3rd coat of mud, use your 8" knife and make it as smooth as you can. be gentle and just lightly drag the mud over the repair spots and into the older parts of the ceiling. by now they should be pretty smooth and your edges should feather in pretty nicely. you want to overlap the new into the old about 6 inches or so...the idea is to blend it in. it will be fairly random vs. choppy. let it dry

sand it all out making sure it is all nice and smooth and not bulging or bumpy. if it is, keep sanding. if there are dips (low spots)throw another thin coat on it.

once you are satisfied with the patches being smooth, grab a vacuum and vacuum the patches (use the round brush attachment)and the messy floor. your mud drips should be pretty dry also and can be vacuumed now, too.
you can also use a damp rag to dust the patches off but move quickly as it will rewet the mud and could damage your otherwise fine work!


now grab your can of texture, shake it well and put it under running hot water (kitchen sink?) for about 15 minutes. shake it up every few minutes or so.

now you need your big piece of cardboard to practice spraying texture and finding your texture match. from the pics, it looks like you have a med-fine texture.

you'll need to play with the can adjustment nozzle till you get it right. hold it back about 2 feet from the cardboard surface and spray it. as the can and it's contents cool, the product gets thicker and sprays slower. keep it warm and it'll shoot better and give you a finer spray pattern. spraying it on the ceiling will change things a little also.just make sure you're not too close. if you screw it up, let it dry and sand it off. you could also wipe it with a rag but you'll end up sanding it a little anyway so, i'd just let it go as a novice.

◆ **Provided material**
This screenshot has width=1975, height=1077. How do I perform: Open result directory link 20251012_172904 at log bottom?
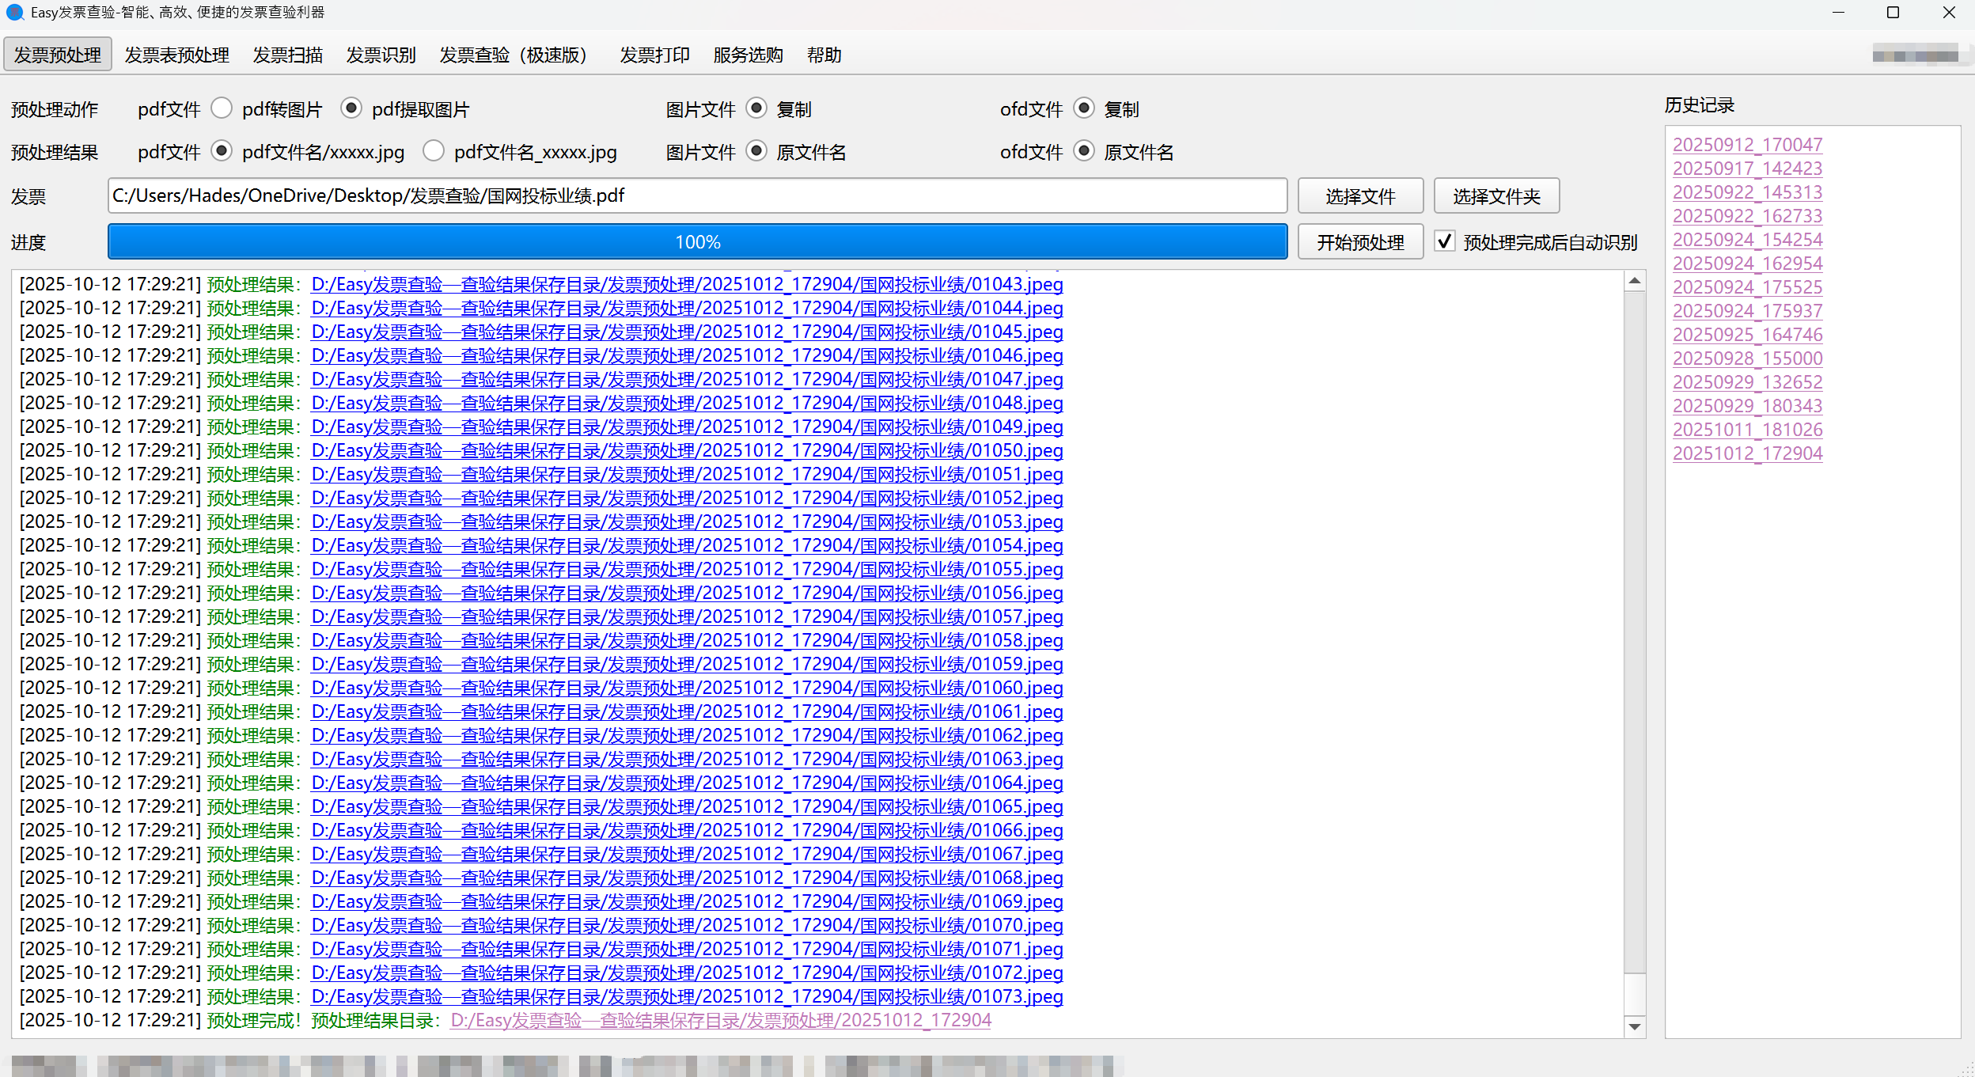coord(720,1020)
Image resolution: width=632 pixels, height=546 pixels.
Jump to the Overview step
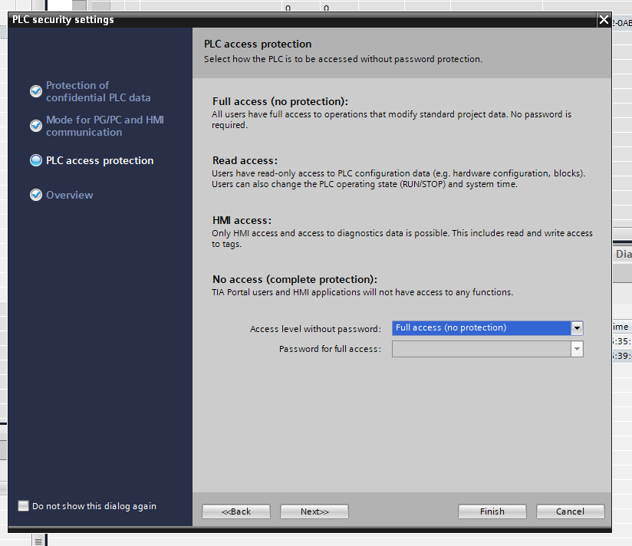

◆ **Required task**
How do the ceiling patch and texture instructions go on? Continue them from the point where they stop.

◆ **Output for this exercise**
move and spray the texture in a circular motion ( i go counter clockwise, it doesn't really matter) and blend the texture into the old ceiling part. the goal is to have it evenly coated but not creating a defined spray pattern on your ceiling. if you just go back and forth across the repairs, you will see that pattern in your painted finish. round and fairly random blending into the existing ceiling and overlapping about 2 feet into it

wait about 10 minutes and do it again. 2 coats are better than 1.

let it all dry. 

use a good primer (personally i like Sherwin Williams) either pro block or multi purpose will do the job and from the pics, you' ll only need a quart. also, now is a good time to get your paint matched up. from the pics it looks like an eggshell or a satin.. now would be a good time to change the sheen if you want to....depends on a few other things though. 

now it gets a little trickier....you now have a new repair with 1 coat of paint and an old ceiling with ???? coats of paint. you get to try to match it. first, after the primered texture dries thoroughly, drag your sanding sponge over it LIGHTLY. you just want to knock it down a teeny tiny bit. not much. just a little finesse. now add another coat of primer. let it dry.

now give it 2 coats of paint and you should be fairly close. you're trying to build depth (mil thickness) and texture to match an existing ceiling. it's pretty tough for pros to get it right sometimes so don't be too hard on yourself if it's not perfect. good luck, one thing's for sure, you're gonna learn a few things about a few things.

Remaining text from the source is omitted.